De acordo com relatório do Departamento de Recursos Naturais e Meio Ambiente da Tasmânia, a Huon, que pertence à JBS, foi a que mais usou explosivos entre 2021 e 2023. Em 2024, de janeiro a junho, a empresa foi responsável pela morte de um golfinho e três leões-marinhos, liderando a lista de acidentes com animais de grande porte.

Procurada pela Folha, a JBS, através de sua assessoria de imprensa, informou que o recurso “é o único equipamento de dissuasão aprovado para afastar focas agressivas dos tanques, garantindo a segurança dos trabalhadores”. A empresa afirma que o uso foi reduzido em 78%, desde 2021, e que está pesquisando novas tecnologias e empresas para encontrar alternativas aos “crackers”.

O salmão produzido na Tasmânia não chega ao Brasil. É consumido na Austrália, na China, no Japão, no Vietnã e na Indonésia.

Existe meio sustentável de criar salmões em cativeiro? Para a Oceana, a resposta é sim –mas a solução, defende Liesbeth Van Der Meer, depende de regras mais rígidas, de mais transparência por parte dos produtores e, principalmente, pela redução significativa da capacidade dos criatórios.

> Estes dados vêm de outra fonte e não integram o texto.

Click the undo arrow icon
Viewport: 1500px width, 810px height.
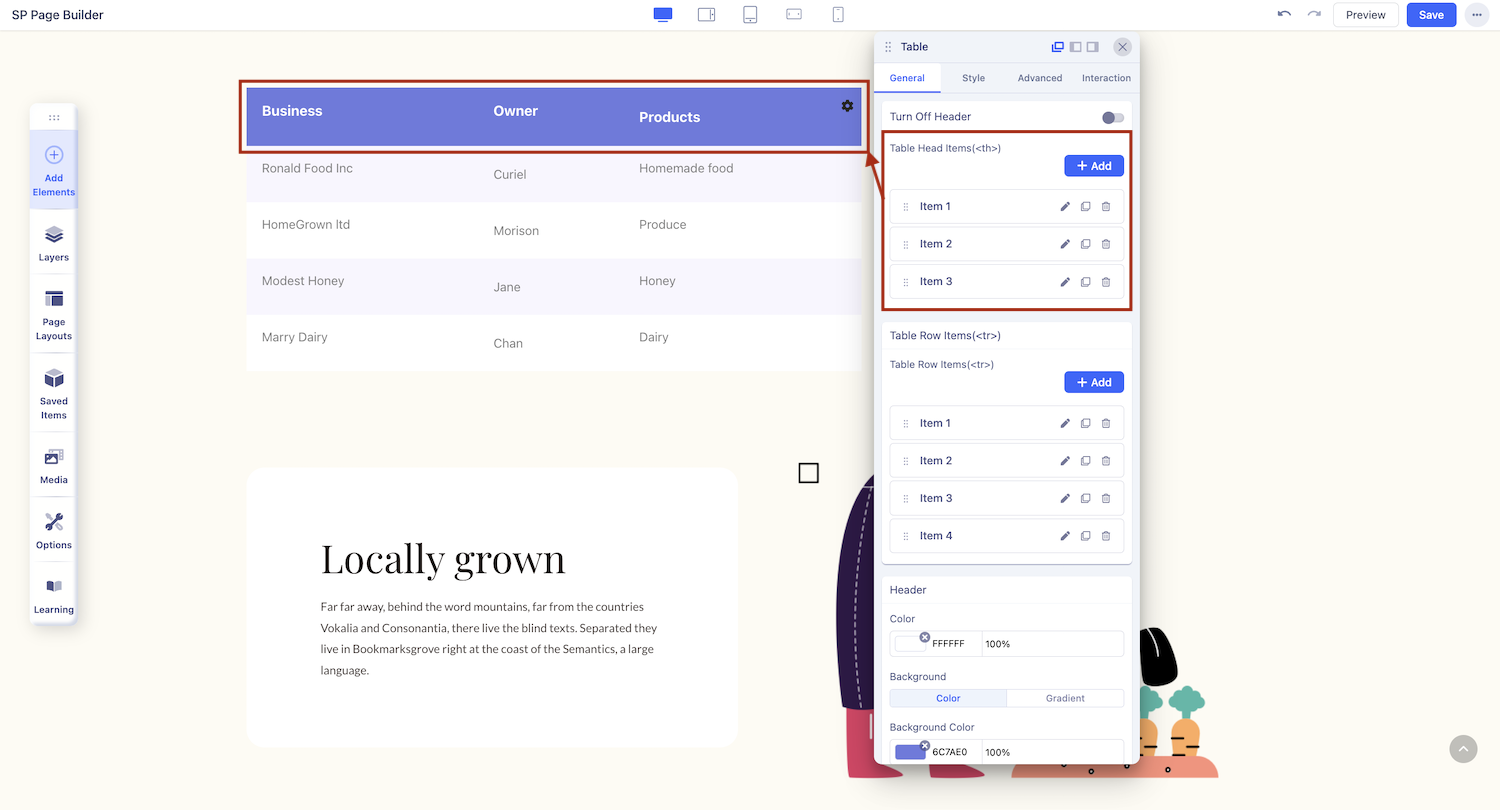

“Penso que, no Chile, o limite seria produzir 400 mil toneladas anuais. Mas nós triplicamos esse volume. Todos os estudos são direcionados para que os salmões cresçam mais, engordem mais, adoeçam menos, mas não se fazem estudos sobre o impacto ambiental, que tem sido inevitável”, diz Van der Meer.

Na Austrália, a Huon aposta nas estruturas terrestres, que funcionam como berçários de água doce para os peixes e reduzem o impacto dos criatórios sobre o oceano.

“Cultivando peixes maiores em terra, reduzimos a quantidade de tempo que nosso salmão passa no ambiente marinho”, afirma o presidente da Huon, Henrique Batista.

Somente uma pequena parte do salmão consumido no Brasil não vem de criatórios. Em 2023, importamos 642 toneladas de salmão selvagem do Alasca, nos EUA, peixes que vêm de lá congelados.

Embora a sustentabilidade seja a principal bandeira dos produtores de salmão selvagem do hemisfério Norte, onde os cardumes vivem no habitat natural e são pescados através de métodos tradicionais, como anzol e rede de cerco, a luz amarela já se acendeu.

No Canadá, por exemplo, relatório da Fundação do Salmão do Pacífico, de 2024, demonstra que a população de peixes está em declínio em 70% das regiões produtoras. Parte da culpa é das alterações climáticas -a água do mar está aquecendo até três vezes mais rápido do que a média global, uma ameaça à reprodução dos cardumes.

Reduzir a demanda pelo salmão, aponta Liesbeth Van Der Meer, seja qual for a origem, pode ser a única saída ambientalmente viável. “Acho que salmão é como Coca-Cola. Alguém precisa dela para viver?”